Dopo “Se mi lasci ti cancello” e “L'arte del sogno”, Gondry realizza un film altrettanto visionario e immaginifico ma decisamente più leggero e "innocuo" dei precedenti. Il folle Jerry (Black), il cui corpo si è magnetizzato dopo un tentativo fallito di sabotare la centrale elettrica del quartiere (responsabile, secondo lui, di emettere pericolose microonde), cancella involontariamente il contenuto di tutte le vetuste videocassette presenti nel negozio di noleggio gestito dall'amico Mike. Mentre il proprietario del negozio – l'anziano Elroy (Danny Glover) – sta meditando di passare ai DVD, per far fronte alle richieste degli sporadici clienti ancora affezionati alle cassette (fra i quali Mia Farrow) i due amici decidono di rigirare da soli, nell'arco di poche ore e con effetti speciali artigianali, i film che sono andati perduti: le loro versioni “maroccate” (“sweded”, in originale) di film come “Ghostbusters”, “Rush Hour 2”, “Robocop” e “A spasso con Daisy” riscuotono un successo strepitoso nella piccola comunità del quartiere, trasformandoli in vere e proprie star, ma attirano anche le attenzioni delle major hollywoodiane, furiose per la violazione del copyright (l'avvocato delle suddette major, che nel film non ci fanno proprio una bella figura, è Sigourney Weaver). A quel punto, i nostri eroi si dedicheranno a un ultimo grandioso film, una pellicola biografica sul grande musicista jazz Fats Waller, che secondo una voce sarebbe vissuto nel quartiere e avrebbe abitato proprio nel palazzo che ora è sede della videoteca. Fra rulli compressori che schiacciano VHS sull'asfalto e un finale commovente alla "Nuovo Cinema Paradiso", la pellicola – abbastanza surreale all'inizio e poi via via sempre più lineare e prevedibile – vuole essere soprattutto un omaggio al cinema amatoriale (e la presenza di Jack Black, che era stato protagonista di “King Kong”, rappresenta un perfetto trait d'union con quel Peter Jackson che con “Forgotten silver” aveva già realizzato un inno all'inventiva cinematografica), alle videoteche di un tempo (con una sola copia di ogni film, contro i Blockbuster odierni che magari hanno centinaia di copie ma solo delle ultime uscite), alla solidarietà di quartiere e – per citare una critica che ho letto – al “lato ironico e beffardo di un cinema che 'si cancella' e reinventa sé stesso, diventando altro, affrancandosi da Hollywood per avvicinarsi alla gente comune”.
4 commenti:
Molto sfizioso, dovrei scriverne anche io prima o poi...

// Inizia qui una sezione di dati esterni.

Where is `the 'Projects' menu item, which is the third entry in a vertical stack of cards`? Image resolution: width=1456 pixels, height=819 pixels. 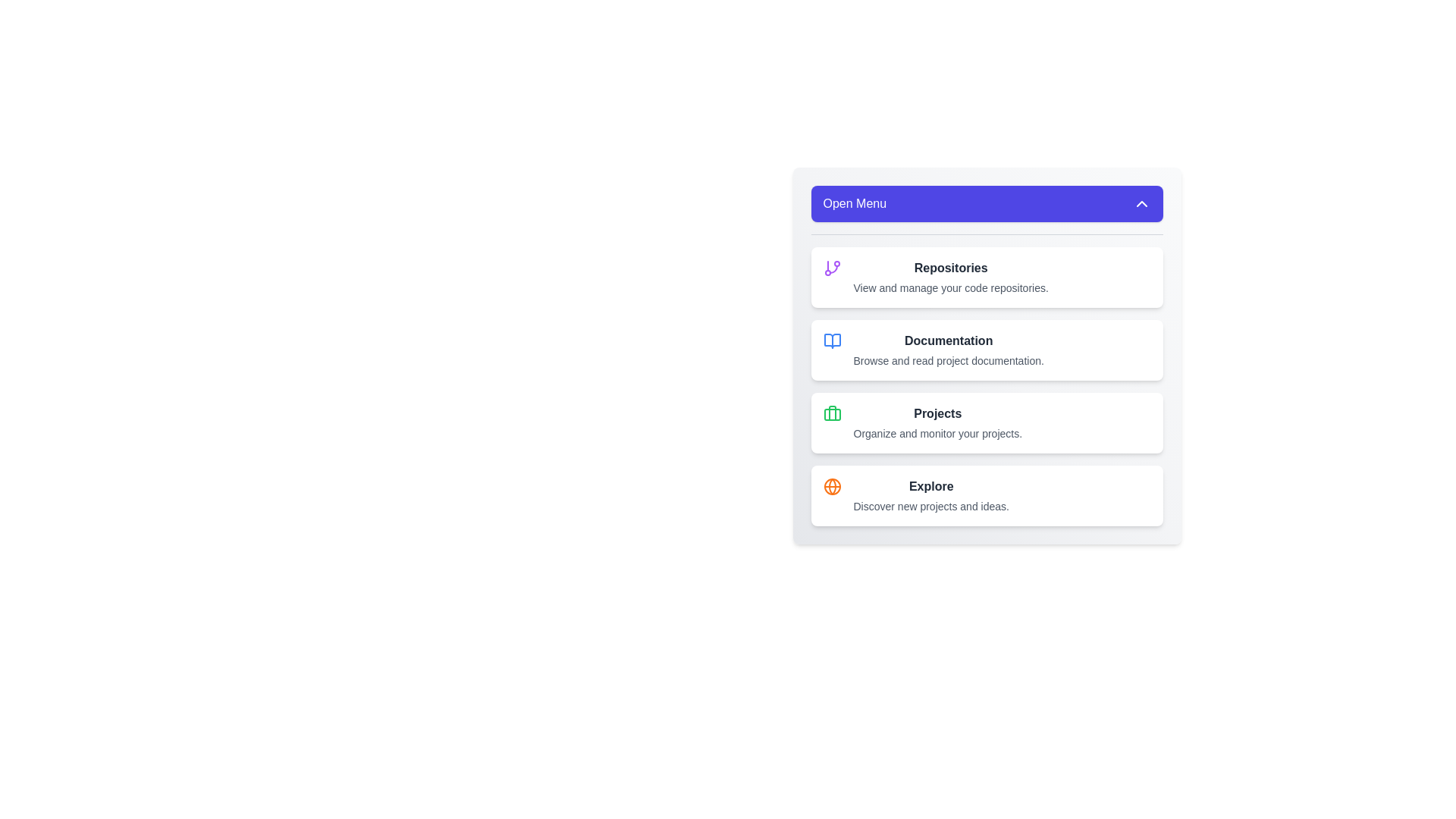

Una delle cose belle del film è la mancanza di "snobberia" cinefila, visto che i protagonisti "rifanno" con lo stesso impegno sia cult-movie d'autore sia blockbuster d'azione: tutto il cinema, "alto" o "basso" che sia, è oggetto del loro rimaneggiamento, senza cavillare su generi o velleità artistiche.
Ciao! Verrò a leggerti.
Spero di vederlo al cinema. M'incuriosisce molto. Ne ho letto bene un po' dappertutto e penso che dovrebbe piacermi.
Sì, credo sia uno di quei film che, più o meno, piace a tutti: forse però anche questo è un suo limite e lo rende meno geniale di "Se mi lasci ti cancello".